Farquhar got his start in the summer of 1959 at the RAND Corporation working on interplanetary trajectories. From there he went to Lockheed Missiles and Space Company in 1961 where he worked on dynamics and control libration-point satellites and assisted with the preparation of the Interplanetary Flight Handbook for NASA.
Following his 24-year career at NASA, during which time he also helped manage the Halley Comet Mission and the Discovery Program, Farquhar spent 17 years at Johns Hopkins University’s Applied Physics Laboratory while continuing to lead deep space missions, including the NEAR mission to Eros, which launched in 1996.

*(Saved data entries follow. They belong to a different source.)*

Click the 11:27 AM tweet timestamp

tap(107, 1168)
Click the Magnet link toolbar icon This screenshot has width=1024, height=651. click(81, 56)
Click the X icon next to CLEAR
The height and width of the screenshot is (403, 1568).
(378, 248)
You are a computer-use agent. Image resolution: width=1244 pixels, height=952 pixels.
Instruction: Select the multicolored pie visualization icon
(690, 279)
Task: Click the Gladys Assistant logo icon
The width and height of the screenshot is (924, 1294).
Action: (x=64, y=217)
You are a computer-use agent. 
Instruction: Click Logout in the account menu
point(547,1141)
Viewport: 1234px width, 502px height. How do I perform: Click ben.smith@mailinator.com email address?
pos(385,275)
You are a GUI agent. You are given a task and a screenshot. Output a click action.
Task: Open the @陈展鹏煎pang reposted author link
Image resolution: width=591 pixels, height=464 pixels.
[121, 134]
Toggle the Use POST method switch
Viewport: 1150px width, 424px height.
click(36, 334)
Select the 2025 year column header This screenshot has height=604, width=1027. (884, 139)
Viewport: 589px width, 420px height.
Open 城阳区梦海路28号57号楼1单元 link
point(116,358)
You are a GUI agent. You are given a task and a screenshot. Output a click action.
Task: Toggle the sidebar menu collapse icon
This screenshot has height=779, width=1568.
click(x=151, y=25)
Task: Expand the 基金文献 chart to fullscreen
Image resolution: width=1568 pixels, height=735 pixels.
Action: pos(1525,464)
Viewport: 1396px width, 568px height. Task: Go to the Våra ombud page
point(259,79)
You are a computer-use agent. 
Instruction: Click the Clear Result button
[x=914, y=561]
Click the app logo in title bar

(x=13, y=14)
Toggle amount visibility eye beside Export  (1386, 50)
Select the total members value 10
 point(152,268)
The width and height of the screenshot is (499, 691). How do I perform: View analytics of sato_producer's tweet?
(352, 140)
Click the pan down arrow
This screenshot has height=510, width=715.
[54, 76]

Farquhar served as Charles A. Lindbergh Chair for Aerospace History at the National Air and Space Museum from 2007-08 where he was commissioned to write the memoir, Fifty Years on the Space Frontier. He subsequently joined KinetX Inc., as executive for space exploration.

From 2006-08, Farquhar served as chairman for the International Academy of Astronautics in studying the next steps for human space exploration. He received the Distinguished Alumni Award from the Department of Aerospace Engineering in 1981 and was elected to National Academy of Engineering in 2012.

Farquhar wrote the book, Fifty Years on the Space Frontier: Halo Orbits, Comets, Asteroids, and More (available on Amazon.com), and has written, co-written or contributed to over 200 other publications.

Farquhar earned his BS from AE in 1959. He earned an MS in 1961 from the University of California–Los Angeles, and PhD in Astronautical Sciences from Stanford in 1969.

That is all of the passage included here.